_What to work on:_
1) Answer these questions using the article on China's recycling industry.
(a) What share of the recycled bottles in Beijing are migrant workers estimated to collect?
(b) How many tons of waste a day is the Shenzhen plant expected to burn?
(c) When were plans to build an incinerator in Guangdong scrapped?
2) For each statement, say yes or no depending on whether it agrees with the article on China's recycling industry, and quote the words that decide it.
(a) China's recycling industry employs more people than any other industry except agriculture.
(b) Small family-run recycling enterprises have higher business costs than licensed facilities.
(c) China plans to build 300 incineration plants over the next three years.

By Dezan Shira & Associates
As leadership in Beijing promotes a responsible and sustainable environmental policy, it will have to rein in and regulate its massive – but largely informal – recycling industry. China’s notorious pollution and frequent environmental scandals resulting from the country’s breakneck industrialization have given it a black eye at home and abroad.
Environmental concerns are the biggest cause of public protests in China and fodder for international criticism. However, the current regime’s desire to be a global leader of climate change is a repeated mantra, most recently at the COP21 conference in December 2015and in the 13th Five-Year Plan through 2020.
In order to make good on these commitments, Beijing must reform and regulate the country’s informal recycling industry, which operates with limited government oversight. Reform will require stricter government enforcement and investment in foreign technology and expertise to develop urban facilities and modern treatment and reprocessing practices. Standardizing the recycling industry presents considerable challenges, but is socially and economically essential for efficient and environmentally friendly waste renewal processes in the post-boom era.
The recycling market
In the West, recycling is generally thought of as a civic, responsible, and green activity. In China, however, recycling is a market-driven economic activity galvanized by securing cheap commodities for manufacturers.
China’s recycling industry employs more people than any other industry except agriculture. It is estimated that migrant workers collect over 90 percent of the recycled bottles in Beijing. This army of informal recyclers generally prefer to remain anonymous to avoid taxes. Often seen bicycling through cities with makeshift trailers collecting recyclables from garbage cans, recycling bins, and the streets, collectors regularly make arrangements with security guards from office buildings and owners of small businesses and restaurants to collect their recyclables. Although these collectors effectively fill the gap left by underwhelming public services, considerable amounts of recyclables still end up in the dump. Furthermore, when the price of oil and other commodities is low, there is less demand for recycled resources, and recyclables end up piled in landfills.
Once collected, recyclables are sold to workshops for reprocessing. While there are many large licensed reprocessing facilities, the industry is dominated by small family-run enterprises. The size of these smaller companies allows them to develop highly specialized, niche services, making them the go-to destination for specific recyclables. Further, their business costs are far lower than licensed facilities because they are often looser with safety and environmental concerns. Licensed companies must responsibly dispose of excess nonrecyclable waste, while unregulated firms burn anything that cannot be recycled or dump them in improvised landfills. These unregulated practices pollute heavily and often destroy local land and waterways while introducing serious health issues to workers and their communities.
China is turning to controversial incineration plants to deal with its enormous buildup of waste. According to the government, there is up to seven billion tons of waste buried around the country’s major cities. Shenzhen is tackling this problem by building the world’s largest waste-to-energy incineration plant. The plant is expected to burn 5,000 tons of waste a day, converting a third of that into useable electricity. Although the plant produces energy and adds a renewable component with its solar panel rooftop, incineration plants release vast amounts of CO2 into the atmosphere – and China plans to build 300 of them over the next three years.
Despite easing the burden, incinerators do not solve the root problem of inefficient recycling and waste management practices and continue to draw the ire of local populations worried about the environment. For example, plans to build an incinerator in Guangdong were scrapped after mass protests in April 2015. Nonetheless, Beijing seems to recognize the necessity to reduce waste, as it announced the creation of pilot urban mining facilities in dozens of cities to extract usable material from waste.

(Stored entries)
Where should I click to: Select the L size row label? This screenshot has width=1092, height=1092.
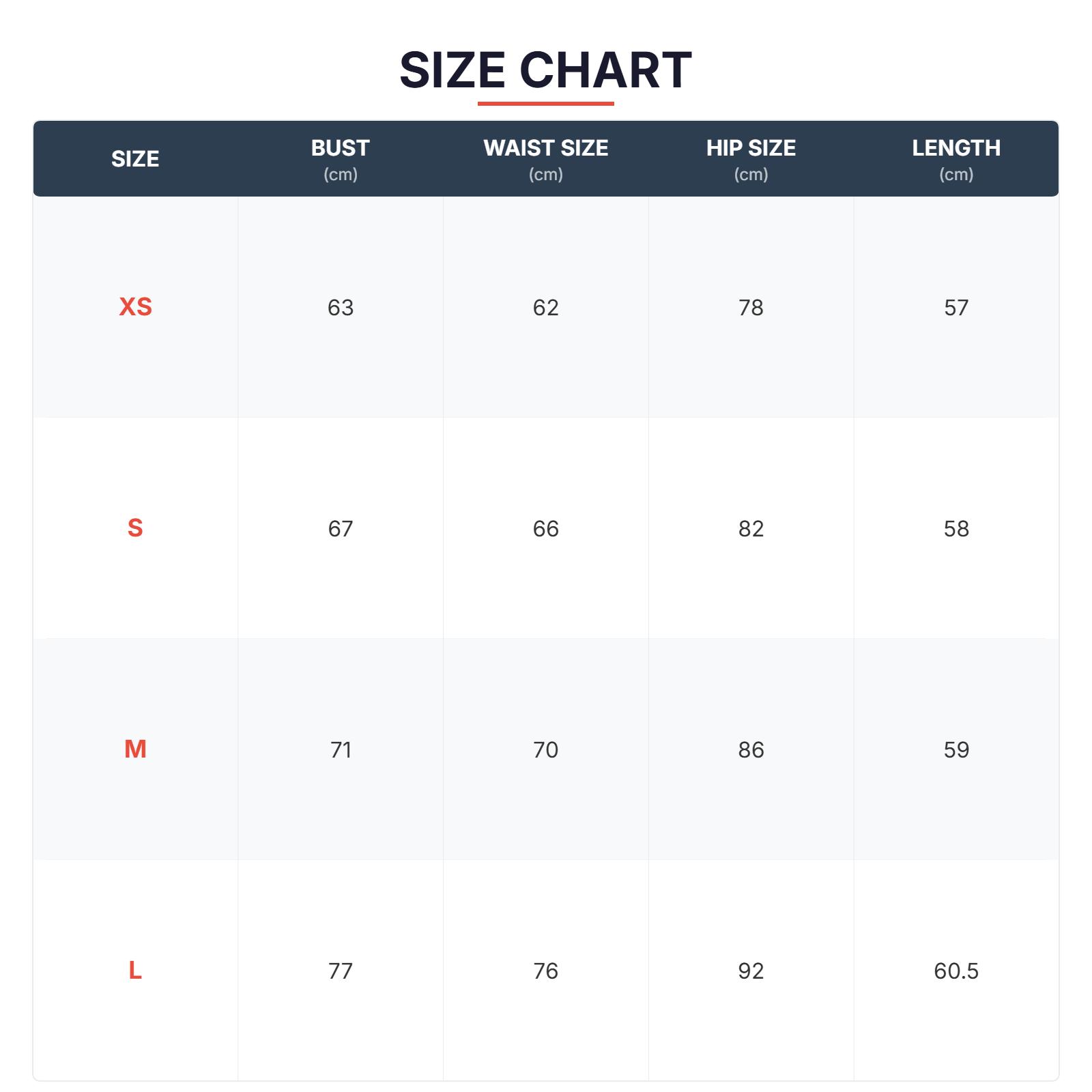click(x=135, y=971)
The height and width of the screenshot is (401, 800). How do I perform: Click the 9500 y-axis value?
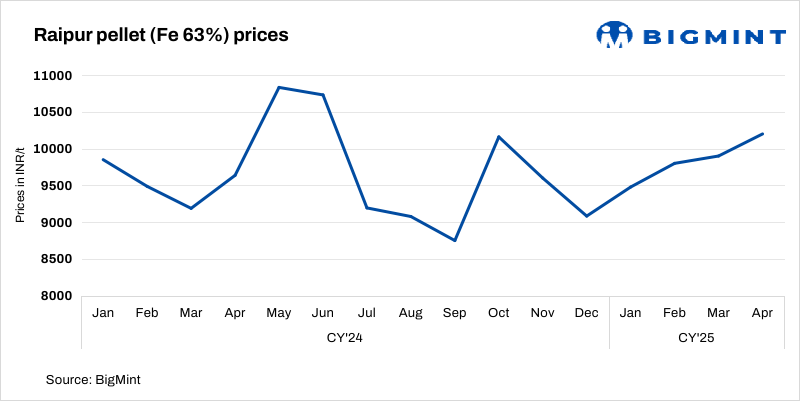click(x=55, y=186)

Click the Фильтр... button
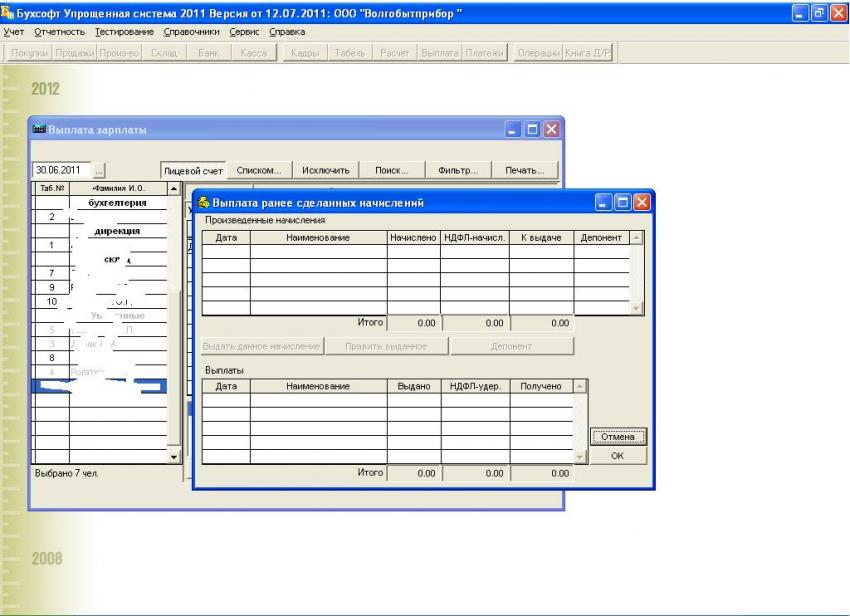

_Responses per task:_
1)
(a) Over 90 percent.
(b) 5,000 tons.
(c) After mass protests in April 2015.

2)
(a) Yes: "China’s recycling industry employs more people than any other industry except agriculture."
(b) No: "their business costs are far lower than licensed facilities"
(c) Yes: "China plans to build 300 of them over the next three years"